[Exercise requirements] Pull every line with the word "computer" out of the entries below.

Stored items
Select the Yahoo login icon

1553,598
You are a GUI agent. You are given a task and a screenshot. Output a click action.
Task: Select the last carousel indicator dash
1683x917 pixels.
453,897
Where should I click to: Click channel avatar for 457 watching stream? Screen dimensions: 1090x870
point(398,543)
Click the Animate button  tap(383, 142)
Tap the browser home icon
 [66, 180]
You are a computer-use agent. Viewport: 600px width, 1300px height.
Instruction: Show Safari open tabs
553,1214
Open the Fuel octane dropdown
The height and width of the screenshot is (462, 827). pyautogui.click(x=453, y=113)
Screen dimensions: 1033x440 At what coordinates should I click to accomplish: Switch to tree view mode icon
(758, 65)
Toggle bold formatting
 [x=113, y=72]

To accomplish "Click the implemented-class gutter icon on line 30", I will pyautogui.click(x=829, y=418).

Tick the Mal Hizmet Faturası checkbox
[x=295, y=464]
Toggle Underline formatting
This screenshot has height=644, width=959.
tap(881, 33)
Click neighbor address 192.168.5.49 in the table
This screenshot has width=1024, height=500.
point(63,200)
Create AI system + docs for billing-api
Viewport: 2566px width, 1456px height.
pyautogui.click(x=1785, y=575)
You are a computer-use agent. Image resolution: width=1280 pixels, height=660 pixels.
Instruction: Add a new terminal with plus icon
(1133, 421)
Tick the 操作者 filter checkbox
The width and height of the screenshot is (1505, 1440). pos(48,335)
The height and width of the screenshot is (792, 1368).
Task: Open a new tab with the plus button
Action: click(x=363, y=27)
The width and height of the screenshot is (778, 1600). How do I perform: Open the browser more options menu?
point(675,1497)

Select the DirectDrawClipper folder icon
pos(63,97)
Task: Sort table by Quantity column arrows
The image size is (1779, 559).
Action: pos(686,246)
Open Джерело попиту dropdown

[Answer box]
You are a computer-use agent. Viewport: 600px width, 1300px height.
You are a computer-use agent. Image resolution: width=1280 pixels, height=660 pixels.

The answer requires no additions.